### Texto extraído
┌──
Joana Bonet
En el 2000, tras 150 años de Registro Civil en España, una ley modificó el privilegio de imponer el apellido paterno al materno en pos de la igualdad. Parece que no ha habido demasiado interés en alterar la tradición, pues hoy se estima que solo un 17% de las parejas han inscrito a sus hijos con el apellido de la madre primero.
A algunos les parece justo que se anteponga el de ella, la que “da a luz”, pero la mayoría aducen razones de sonoridad o el socorrido peligro de extinción de un patronímico, y luego está lo enojoso que puede resultar para la criatura ser llamado en clase Caldito o Porquet. Cierto es que los apellidos acaban vaciando su significado, y los Calvo o Gordo neutralizan su semántica porque se asocian a la persona que se adueña del nombre, no al revés.
Mis abuelas se llamaban Mercè Pujol y Joana Arqué. Perdí sus apellidos aunque permanezcan sus genes, sus mimos, sus cacahuetes o sus preguntas siempre chocantes. Hemos naturalizado este extravío, que la huella patronímica de tantas mujeres se haya borrado para siempre, a no ser que seas aristócrata y encadenes apellidos como perlas de un collar. A pesar de la libertad actual para apellidar, a muchos les sigue pareciendo una afrenta invertirlos: un asunto beligerante que para algunos cuestiona la paternidad. Y es que cuesta ganar privilegios, pero mucho más perderlos.
└──
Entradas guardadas
┌──
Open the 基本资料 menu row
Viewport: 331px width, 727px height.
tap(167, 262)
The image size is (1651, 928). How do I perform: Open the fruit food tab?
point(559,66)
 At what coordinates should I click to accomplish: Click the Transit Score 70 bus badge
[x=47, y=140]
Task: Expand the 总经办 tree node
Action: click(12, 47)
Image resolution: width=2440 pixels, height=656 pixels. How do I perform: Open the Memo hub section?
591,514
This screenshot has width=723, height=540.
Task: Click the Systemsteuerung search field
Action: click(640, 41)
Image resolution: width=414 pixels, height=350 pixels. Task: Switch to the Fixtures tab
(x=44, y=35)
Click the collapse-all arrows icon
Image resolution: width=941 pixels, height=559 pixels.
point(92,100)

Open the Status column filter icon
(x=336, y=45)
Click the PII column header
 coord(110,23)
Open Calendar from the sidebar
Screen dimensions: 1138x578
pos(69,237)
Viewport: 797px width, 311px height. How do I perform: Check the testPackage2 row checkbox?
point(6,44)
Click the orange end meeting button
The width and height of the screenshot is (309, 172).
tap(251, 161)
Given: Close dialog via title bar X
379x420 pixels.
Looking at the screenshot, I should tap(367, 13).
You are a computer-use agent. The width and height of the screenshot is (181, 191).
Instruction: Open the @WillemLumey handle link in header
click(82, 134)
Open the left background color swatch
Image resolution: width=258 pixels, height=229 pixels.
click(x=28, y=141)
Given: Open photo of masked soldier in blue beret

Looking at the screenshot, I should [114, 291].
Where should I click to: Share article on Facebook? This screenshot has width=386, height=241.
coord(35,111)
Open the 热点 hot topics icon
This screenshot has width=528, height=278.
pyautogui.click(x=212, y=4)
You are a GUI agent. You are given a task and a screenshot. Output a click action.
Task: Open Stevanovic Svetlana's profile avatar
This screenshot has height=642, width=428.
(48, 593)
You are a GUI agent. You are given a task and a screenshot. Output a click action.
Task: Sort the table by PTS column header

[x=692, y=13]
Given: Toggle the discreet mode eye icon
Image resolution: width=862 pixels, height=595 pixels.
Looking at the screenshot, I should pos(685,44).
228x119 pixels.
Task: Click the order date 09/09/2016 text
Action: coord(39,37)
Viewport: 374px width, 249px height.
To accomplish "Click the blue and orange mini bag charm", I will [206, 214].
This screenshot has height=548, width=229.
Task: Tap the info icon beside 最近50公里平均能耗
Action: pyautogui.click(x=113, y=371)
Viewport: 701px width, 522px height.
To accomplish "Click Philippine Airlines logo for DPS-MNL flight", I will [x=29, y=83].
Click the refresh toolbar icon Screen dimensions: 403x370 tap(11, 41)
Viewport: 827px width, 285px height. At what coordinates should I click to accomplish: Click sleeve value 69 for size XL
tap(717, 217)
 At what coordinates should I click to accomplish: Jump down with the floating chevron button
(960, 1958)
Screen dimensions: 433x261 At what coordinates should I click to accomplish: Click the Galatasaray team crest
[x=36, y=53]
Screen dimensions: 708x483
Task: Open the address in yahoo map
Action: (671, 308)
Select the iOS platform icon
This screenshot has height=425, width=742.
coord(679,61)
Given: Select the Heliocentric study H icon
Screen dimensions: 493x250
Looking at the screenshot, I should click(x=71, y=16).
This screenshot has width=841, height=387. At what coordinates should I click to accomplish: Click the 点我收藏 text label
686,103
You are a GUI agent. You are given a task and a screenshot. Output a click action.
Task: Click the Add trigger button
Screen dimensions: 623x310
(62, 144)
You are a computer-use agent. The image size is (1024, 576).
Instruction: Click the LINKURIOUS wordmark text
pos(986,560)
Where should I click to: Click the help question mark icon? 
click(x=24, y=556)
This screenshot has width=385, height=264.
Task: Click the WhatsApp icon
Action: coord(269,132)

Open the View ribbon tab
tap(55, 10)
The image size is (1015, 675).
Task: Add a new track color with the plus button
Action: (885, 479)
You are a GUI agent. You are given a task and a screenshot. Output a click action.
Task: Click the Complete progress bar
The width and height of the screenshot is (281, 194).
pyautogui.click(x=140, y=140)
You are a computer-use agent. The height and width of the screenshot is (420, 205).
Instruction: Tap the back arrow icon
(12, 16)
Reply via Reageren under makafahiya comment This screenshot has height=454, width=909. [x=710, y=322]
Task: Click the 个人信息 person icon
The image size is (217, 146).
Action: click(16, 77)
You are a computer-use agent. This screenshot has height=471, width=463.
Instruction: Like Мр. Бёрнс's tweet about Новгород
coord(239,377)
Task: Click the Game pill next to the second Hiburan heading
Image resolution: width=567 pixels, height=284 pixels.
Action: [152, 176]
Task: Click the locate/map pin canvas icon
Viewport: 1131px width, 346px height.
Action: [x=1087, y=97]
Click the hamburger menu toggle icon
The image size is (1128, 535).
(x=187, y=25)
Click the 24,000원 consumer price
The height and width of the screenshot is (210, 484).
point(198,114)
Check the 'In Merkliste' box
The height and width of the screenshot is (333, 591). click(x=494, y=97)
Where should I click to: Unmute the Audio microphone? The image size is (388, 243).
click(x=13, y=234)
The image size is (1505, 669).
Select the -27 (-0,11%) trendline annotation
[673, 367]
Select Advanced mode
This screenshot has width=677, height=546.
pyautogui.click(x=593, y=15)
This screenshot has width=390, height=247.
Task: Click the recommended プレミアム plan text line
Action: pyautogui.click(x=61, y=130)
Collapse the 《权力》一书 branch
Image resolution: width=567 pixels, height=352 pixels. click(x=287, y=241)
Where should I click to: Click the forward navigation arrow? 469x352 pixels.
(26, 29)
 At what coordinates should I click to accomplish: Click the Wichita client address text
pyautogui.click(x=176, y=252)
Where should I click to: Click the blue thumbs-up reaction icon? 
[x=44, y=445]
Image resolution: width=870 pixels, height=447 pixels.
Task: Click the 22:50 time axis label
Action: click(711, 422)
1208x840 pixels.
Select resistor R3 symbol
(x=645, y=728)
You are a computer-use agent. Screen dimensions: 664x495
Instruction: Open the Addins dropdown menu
└──
Continúa el texto sobre el orden de los apellidos a partir de su última oración.

### Respuesta escrita
Otra cosa es el Camprubí del abuelo inscrito en mi DNI, y que mis hijas ya no han heredado. Una vez, un agente de fotógrafos enojado porque no estaba de acuerdo con el presupuesto, me espetó: “Porque te llames Bonet Camprubí no te creas que eres alguien”. Frené la risa sin entretenerme en explicarle mis modestos orígenes, aunque uno de mis primos está convencido de que emparentamos con Zenobia.
El caso es que, por la rama materna, en pocos años hemos perdido a dos Camprubís, mientras mi adorada tía Mari Carmen ha sido engullida por el silencio del alzheimer. Aunque de los cinco hermanos que fueron, queden tres –mi madre, ella y el tío Martín–, siento que se desdibujan los márgenes físicos del segundo apellido, esa familia que tuve de chica cuando aquellos jóvenes Camprubí llegaban al pueblo en sus coches lustrosos desde Galicia, Almería o Madrid junto a sus novias (Justi, Maica y Lola), que fumaban cruzando las piernas con sus medias blancas o de cristal.
Trajeron acentos diversos, costumbres modernas. Sí, ya se me escapan los ángulos iluminados de aquellas mesas regadas de champán en las que siempre se rompía alguna copa y mi abuela se santiguaba y los niños deseábamos recitar nuestro poema. En esa florida idealización de la infancia, pensaba que todos envidiaban a una familia como la mía de ingenieros, maestras y músicos siempre chistosos.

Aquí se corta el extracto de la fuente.